Казахстан перешел к президентско-парламентской модели, в Туркменистане лидер государства выдвинул в президентское кресло своего сына, который не просто будет набирать необходимый опыт, но и усиливать генеральную линию Г. Бердымухамедова с гарантией на годы. Узбекистан в конце апреля окончательно зафиксировал «суперпрезидентскую» модель с весьма широким набором социальных и либеральных (в классическом, а не современном понимании) обязательств.

Уже на июль прошлого года Ташкент собрал основные поправки, которых в итоге насчитывалось двести семьдесят, и вполне возможно, что реформа прошла бы официально несколько раньше нынешнего апреля, но против активно выступили элиты Каракалпакстана, где отрицательно были восприняты предложения, затрагивающие статус этой «республики в республике» («Узбекистан. Новая конституция и протесты»).

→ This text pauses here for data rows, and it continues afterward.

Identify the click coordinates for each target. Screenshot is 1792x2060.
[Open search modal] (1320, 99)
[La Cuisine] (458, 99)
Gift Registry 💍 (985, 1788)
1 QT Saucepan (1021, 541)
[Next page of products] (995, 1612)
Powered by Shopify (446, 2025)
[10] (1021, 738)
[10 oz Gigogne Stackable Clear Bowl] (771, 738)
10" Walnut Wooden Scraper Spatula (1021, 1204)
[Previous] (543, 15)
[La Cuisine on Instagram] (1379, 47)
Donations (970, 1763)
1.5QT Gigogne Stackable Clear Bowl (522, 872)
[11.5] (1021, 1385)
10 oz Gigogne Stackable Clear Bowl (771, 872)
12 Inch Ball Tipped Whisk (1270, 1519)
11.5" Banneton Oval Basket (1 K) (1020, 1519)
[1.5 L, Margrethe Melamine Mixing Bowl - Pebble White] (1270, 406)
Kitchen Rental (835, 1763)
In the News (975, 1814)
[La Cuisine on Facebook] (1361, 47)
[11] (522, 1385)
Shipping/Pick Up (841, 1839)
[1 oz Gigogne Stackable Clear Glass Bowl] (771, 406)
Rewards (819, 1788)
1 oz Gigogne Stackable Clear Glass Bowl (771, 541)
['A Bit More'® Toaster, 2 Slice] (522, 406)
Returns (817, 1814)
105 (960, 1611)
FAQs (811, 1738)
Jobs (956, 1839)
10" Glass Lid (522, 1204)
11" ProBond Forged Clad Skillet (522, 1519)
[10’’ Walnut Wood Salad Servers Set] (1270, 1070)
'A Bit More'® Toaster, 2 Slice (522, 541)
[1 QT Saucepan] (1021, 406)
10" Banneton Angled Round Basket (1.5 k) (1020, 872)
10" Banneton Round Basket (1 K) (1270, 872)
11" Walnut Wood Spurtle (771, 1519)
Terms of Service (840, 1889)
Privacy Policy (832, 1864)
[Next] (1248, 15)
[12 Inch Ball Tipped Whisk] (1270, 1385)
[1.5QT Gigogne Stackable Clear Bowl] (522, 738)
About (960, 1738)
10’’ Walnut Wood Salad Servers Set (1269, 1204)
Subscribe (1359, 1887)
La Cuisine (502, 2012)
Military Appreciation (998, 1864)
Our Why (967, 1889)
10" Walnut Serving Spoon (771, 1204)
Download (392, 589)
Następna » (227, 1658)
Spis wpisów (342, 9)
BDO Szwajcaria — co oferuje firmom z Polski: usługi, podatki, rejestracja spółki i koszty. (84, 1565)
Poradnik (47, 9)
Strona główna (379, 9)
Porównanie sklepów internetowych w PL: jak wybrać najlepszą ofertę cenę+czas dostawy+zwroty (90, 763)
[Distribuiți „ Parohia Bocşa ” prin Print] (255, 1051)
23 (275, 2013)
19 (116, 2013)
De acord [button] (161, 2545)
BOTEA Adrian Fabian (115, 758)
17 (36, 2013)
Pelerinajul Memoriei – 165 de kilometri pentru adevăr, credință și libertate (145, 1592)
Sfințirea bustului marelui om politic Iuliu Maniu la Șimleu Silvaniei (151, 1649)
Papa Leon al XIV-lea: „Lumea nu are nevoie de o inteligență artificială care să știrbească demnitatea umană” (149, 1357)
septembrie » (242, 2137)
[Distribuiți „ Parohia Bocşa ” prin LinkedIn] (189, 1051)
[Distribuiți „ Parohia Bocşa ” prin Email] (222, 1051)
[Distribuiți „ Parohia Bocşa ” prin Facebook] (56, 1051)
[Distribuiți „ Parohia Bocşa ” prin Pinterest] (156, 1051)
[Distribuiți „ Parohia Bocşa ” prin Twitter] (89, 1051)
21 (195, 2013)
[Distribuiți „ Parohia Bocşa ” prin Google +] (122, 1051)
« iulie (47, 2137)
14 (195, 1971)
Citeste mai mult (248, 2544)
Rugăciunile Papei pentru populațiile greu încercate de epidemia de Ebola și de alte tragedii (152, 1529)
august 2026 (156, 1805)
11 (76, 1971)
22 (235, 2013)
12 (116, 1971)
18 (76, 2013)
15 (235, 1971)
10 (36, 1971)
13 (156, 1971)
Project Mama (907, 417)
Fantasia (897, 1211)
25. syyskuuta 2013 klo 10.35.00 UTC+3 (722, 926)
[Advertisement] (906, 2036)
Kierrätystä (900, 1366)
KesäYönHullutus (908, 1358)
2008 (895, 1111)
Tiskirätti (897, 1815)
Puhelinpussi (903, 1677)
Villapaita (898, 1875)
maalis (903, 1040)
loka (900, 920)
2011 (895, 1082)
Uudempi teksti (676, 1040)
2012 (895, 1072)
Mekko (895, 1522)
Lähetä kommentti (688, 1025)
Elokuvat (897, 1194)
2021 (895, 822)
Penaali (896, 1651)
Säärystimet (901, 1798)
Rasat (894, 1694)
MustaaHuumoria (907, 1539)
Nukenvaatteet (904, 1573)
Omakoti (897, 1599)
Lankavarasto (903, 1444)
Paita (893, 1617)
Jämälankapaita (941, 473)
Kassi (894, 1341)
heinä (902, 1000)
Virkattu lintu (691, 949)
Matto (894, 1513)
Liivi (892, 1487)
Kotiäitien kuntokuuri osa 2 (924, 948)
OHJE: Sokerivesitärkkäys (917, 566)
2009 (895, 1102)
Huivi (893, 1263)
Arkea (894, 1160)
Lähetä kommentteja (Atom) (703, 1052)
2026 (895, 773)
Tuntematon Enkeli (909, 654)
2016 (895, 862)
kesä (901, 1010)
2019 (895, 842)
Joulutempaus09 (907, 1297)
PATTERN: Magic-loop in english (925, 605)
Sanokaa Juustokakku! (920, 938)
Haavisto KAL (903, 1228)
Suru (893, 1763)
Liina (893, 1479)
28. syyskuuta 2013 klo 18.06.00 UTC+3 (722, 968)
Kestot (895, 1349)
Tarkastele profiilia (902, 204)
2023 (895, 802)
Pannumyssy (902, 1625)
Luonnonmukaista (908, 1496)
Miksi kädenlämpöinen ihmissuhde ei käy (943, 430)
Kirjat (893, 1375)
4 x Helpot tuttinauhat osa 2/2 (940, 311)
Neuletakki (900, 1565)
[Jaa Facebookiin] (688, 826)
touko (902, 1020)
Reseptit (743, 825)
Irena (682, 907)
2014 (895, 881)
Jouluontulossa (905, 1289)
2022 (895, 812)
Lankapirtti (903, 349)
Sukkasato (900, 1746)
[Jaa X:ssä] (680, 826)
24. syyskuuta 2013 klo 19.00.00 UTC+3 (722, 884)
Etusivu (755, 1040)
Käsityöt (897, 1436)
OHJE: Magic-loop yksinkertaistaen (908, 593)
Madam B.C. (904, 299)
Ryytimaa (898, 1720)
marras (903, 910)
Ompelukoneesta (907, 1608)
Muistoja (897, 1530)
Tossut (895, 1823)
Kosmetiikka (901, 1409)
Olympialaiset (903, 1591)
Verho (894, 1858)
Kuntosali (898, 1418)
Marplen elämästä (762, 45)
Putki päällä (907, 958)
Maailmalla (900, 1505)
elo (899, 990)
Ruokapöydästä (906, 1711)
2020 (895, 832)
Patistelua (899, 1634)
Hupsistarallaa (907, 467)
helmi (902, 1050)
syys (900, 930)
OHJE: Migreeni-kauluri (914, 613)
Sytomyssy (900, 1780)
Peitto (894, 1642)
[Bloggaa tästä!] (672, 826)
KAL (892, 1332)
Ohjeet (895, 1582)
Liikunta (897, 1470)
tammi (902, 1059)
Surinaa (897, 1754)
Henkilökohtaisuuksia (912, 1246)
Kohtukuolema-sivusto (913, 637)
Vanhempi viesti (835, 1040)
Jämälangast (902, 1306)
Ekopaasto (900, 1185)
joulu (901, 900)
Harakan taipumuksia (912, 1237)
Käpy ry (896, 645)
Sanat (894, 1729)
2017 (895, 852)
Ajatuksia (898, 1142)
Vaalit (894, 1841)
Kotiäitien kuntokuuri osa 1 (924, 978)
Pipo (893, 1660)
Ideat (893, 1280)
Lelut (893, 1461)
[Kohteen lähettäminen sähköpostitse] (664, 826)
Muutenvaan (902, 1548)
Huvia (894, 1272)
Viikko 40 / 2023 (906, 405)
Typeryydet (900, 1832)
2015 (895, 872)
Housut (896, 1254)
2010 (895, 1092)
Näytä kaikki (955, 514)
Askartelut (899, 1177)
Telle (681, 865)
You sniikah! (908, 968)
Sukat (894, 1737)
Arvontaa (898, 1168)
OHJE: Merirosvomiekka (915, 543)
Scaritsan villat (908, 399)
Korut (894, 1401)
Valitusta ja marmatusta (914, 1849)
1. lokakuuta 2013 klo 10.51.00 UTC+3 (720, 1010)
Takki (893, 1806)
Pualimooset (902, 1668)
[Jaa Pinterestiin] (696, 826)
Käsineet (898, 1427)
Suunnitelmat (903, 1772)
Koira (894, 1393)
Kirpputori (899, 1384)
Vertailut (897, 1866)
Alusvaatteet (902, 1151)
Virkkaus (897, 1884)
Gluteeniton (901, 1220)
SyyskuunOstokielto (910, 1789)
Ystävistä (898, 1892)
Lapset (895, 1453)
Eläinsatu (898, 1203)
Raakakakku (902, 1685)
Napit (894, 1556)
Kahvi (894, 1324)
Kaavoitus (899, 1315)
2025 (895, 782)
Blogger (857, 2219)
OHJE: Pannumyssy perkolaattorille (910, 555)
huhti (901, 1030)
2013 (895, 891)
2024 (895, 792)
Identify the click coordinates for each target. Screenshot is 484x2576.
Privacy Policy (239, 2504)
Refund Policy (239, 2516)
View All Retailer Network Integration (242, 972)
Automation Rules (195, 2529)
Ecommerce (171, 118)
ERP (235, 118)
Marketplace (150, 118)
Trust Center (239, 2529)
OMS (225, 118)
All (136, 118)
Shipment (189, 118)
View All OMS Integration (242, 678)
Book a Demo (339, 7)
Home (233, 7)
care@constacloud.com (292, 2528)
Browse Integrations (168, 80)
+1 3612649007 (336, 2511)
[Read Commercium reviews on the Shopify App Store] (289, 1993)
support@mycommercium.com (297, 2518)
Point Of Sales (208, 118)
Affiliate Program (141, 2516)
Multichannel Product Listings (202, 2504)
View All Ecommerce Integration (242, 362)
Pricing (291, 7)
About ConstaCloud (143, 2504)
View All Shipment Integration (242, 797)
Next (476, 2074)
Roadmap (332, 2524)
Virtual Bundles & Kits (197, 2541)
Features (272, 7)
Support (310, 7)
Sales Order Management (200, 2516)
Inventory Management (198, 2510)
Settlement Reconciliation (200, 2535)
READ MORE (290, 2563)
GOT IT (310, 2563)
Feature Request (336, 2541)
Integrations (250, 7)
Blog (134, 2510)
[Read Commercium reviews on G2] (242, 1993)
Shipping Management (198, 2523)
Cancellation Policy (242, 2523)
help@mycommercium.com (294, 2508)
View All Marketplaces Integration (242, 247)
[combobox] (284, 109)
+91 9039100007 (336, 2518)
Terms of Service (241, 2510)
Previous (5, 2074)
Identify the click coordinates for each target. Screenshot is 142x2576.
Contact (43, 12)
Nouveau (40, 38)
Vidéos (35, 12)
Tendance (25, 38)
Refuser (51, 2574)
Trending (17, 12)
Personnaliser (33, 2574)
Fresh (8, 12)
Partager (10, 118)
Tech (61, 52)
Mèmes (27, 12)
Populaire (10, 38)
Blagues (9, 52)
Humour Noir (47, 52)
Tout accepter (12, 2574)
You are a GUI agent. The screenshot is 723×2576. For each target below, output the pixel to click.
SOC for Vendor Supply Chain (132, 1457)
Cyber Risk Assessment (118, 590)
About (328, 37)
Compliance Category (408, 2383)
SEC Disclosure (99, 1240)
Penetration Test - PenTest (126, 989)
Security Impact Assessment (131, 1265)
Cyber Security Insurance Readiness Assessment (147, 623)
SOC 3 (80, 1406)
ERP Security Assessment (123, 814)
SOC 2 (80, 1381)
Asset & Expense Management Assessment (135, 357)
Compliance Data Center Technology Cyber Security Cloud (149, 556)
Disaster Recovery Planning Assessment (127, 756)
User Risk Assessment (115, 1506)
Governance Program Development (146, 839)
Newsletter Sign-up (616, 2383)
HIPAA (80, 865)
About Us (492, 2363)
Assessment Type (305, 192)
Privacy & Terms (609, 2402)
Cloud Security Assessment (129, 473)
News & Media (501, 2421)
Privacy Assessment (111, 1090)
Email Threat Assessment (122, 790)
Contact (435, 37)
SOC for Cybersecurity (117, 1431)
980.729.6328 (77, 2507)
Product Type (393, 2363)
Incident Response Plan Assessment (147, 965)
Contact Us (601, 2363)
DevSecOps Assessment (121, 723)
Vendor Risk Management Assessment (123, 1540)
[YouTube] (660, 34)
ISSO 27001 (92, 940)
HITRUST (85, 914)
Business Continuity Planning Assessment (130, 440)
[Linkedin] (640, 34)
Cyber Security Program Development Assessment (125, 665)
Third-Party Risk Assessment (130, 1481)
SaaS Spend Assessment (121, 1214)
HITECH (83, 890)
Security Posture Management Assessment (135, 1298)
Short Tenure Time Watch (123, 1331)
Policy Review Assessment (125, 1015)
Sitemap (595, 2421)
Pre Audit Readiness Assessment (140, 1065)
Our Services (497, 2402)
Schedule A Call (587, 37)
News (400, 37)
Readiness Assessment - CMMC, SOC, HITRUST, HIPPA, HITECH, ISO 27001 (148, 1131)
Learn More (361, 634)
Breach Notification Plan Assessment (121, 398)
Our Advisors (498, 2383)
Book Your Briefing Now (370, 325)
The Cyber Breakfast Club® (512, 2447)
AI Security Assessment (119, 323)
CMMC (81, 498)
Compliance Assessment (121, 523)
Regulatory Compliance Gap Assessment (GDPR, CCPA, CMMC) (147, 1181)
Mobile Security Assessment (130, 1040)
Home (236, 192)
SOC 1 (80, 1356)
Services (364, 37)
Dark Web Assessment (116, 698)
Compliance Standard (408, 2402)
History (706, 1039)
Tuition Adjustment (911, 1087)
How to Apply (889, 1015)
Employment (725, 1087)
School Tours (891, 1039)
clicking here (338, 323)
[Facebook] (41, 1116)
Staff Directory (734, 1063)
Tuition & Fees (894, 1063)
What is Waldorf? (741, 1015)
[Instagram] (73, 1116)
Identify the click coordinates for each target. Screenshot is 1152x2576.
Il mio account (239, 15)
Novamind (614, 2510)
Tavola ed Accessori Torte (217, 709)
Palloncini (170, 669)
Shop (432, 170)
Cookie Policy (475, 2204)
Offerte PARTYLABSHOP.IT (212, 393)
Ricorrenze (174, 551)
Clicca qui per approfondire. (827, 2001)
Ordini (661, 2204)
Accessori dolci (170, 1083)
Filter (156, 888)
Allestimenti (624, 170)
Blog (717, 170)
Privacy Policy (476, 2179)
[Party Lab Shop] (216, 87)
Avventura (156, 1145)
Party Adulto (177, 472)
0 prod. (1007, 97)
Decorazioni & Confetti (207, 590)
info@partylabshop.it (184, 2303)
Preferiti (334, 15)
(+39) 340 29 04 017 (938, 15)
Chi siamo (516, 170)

В итоге нормы перетекли в новом варианте в ст. 85–90, где осталось право выхода по результатам референдума, а также критерии, по которым Каракалпакстан самостоятельно определяет свое административно-территориальное деление. Менять там ничего не стали и просто вынесли вопрос субреспубликанского статуса из обсуждения, перенеся вопросы взаимодействия во властной вертикали в другие разделы.

О том, что вносимые изменения рассматриваются Ташкентом как чрезвычайно важный акт, говорят и те временные послабления миграционного режима, которые у нас по просьбе соседа ввели на время подготовки и проведения референдума.

Изменения в политической модели
И здесь надо попробовать разобраться, какие изменения в политической модели являются существенными, ведь при всем богатстве поправок возникает ощущение, что за фоном либеральных норм именно структура управления трансформировалась слабо. Понимание этого даст возможность определить реальные цели и задачи, которые ставит перед собой наш сосед.

Действительно и в прошлой редакции Конституции Узбекистана вертикально-интегрированная схема прослеживалась весьма хорошо. Представители судейского и прокурорского корпуса представляются к утверждению Президентом, как, кстати, и председатель верхней палаты Парламента. Хокимы (главы) областей утверждаются с его подачи, главы уровнем ниже – с подачи утвержденных глав областей и т. д. В текст внесены такие органы, как Администрация президента и Счетная палата, но это институционализация того, что было и раньше – выбор кандидатур так и остается у Президента.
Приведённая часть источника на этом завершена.